Former (Living Room) Rockstar
I know, I know, what about the cliffhanger? I needed a break from these epic multi-day posts. Especially on that topic. Some of this may yet prove relevant anyway.
I wanted to go back to the musical incident mentioned here. First of all, I am quite surprised that I had time for all that to be going through my head, given my tendency to shut down when put on the spot. But then again, for all I know, it may have been ten minutes between the request and my final answer. In that time, it was even suggested that I just play the music and leave off the words. (It occurred to me today that I have actually done that once before… in South Africa of all places.) I neglected to mention in my other post that I had been about to simply ask for requests, and that if anyone in the room had managed to come up with the title of one of my songs I would try my hardest to play it. Ultimately though, I was much more concerned with what might be unleashed. [Click, click.]
[By the way: yes, that was an intentional slam on two of my former girlfriends. Why didn’t you ever ask me to play? But even as I ask the question, I know the answer. They had heard me play, and let’s face it, when it comes to music, my ego far outweighs my talent. Even so, if you should happen to date a musician in the future, especially one with some kind of regular performance, I’m sure it would mean a lot to him (or her) if you actually went to see them play. Even if it meant changing your schedule. Just saying.]
I actually did have a few non-original songs practiced and ready for just such an occasion, but that wasn’t what was asked for now was it? Anyway, in the following days and weeks, I brought a number of my old songs back out of the closet, just in case. You know, some of the songs that aren’t in the key of Em. (I’m good at preparing for situations that have already past, aren’t I?)
I have discovered some interesting things. One of the biggest surprises to me is “The Saddest Song.” That song had an interesting history. I believe I wrote the lyrics first, then set them to music. I quickly realized that while the lyrics were (as you might expect) sad, the music was really more angry. So I separated the two. To the angry music, I attached a phrase that had been kicking around in my head for awhile, “Wasting the best years of my life.” Due to (rather ironic) laziness, that song has actually only ever been referred to by the first word of its intended title. Never the less, it took on a life of its own, arguably becoming (if Less is More could be described as a one-hit-wonder), the one hit. For the original “Saddest Song” lyrics, I wrote some simple music to fill the void, but that song really never went anywhere. I remember one time my bass player specifically asked if that song actually existed, for I guess it appeared on my “in progress” list, but never came out in a jam session… ever. In recent days, however, I find I actually quite like it. The music is undeniably basic, the words aren’t much better (one of the verses still makes me think, “Was that the best you could come up with?”) But hey, less is more, no?

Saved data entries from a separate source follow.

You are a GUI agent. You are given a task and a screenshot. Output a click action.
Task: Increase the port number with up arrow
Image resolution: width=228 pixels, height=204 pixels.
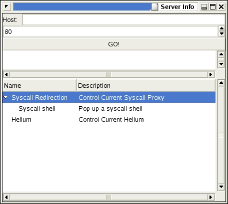pyautogui.click(x=222, y=28)
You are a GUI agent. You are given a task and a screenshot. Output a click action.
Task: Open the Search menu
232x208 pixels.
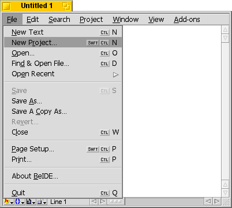pyautogui.click(x=59, y=20)
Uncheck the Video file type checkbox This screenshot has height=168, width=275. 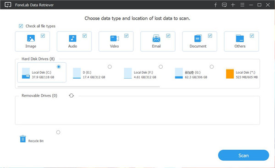(127, 36)
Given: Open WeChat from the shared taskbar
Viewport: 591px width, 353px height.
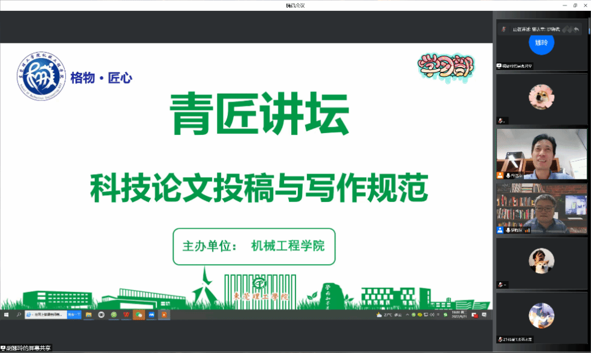Looking at the screenshot, I should click(138, 315).
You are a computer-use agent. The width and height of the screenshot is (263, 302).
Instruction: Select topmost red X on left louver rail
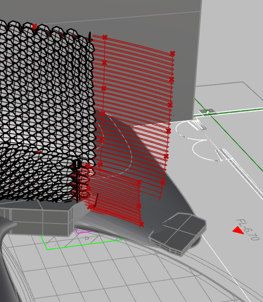coord(105,37)
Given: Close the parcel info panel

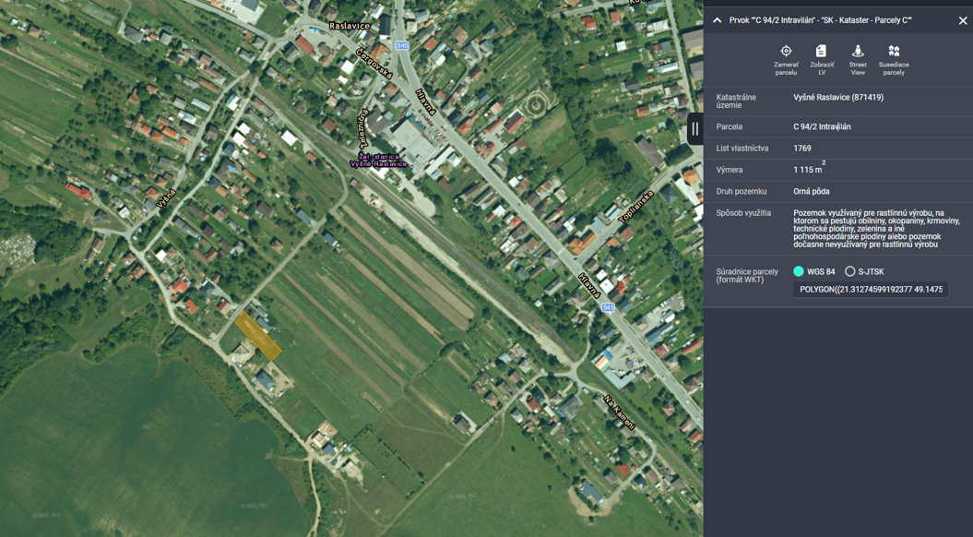Looking at the screenshot, I should (963, 20).
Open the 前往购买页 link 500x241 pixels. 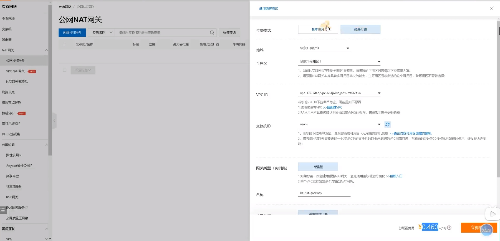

On the opposite side of the spectrum, there is one called “The Last Time”, which was the only song to emerge from my Phoenix era. Holy crap, that song is creeeepyyy. No wonder I hated Phoenix. I can’t even play it through without thinking, “Yeah… nevermind,” and stopping. I actually don’t even remember how all of it goes, and that really doesn’t bother me.
There are several other fine choices as well. I could go on and on. I can’t help it, I really like my own music. [The ego thing.] To be candid, there are a few songs that have actually been out of the closet for awhile. Some that have had a chance to be resurrected in Garageband, although most of this has been unfruitful. And my favorite of the bunch is a song called “Shades of Gray”, which was the last one I wrote before this all began, and technically never went into the closet with the others at all… I’ve secretly kept it in my active repertoire the whole time.
So maybe I’m more ready now. But remember the rules: I have to have a guitar in my hands when you ask.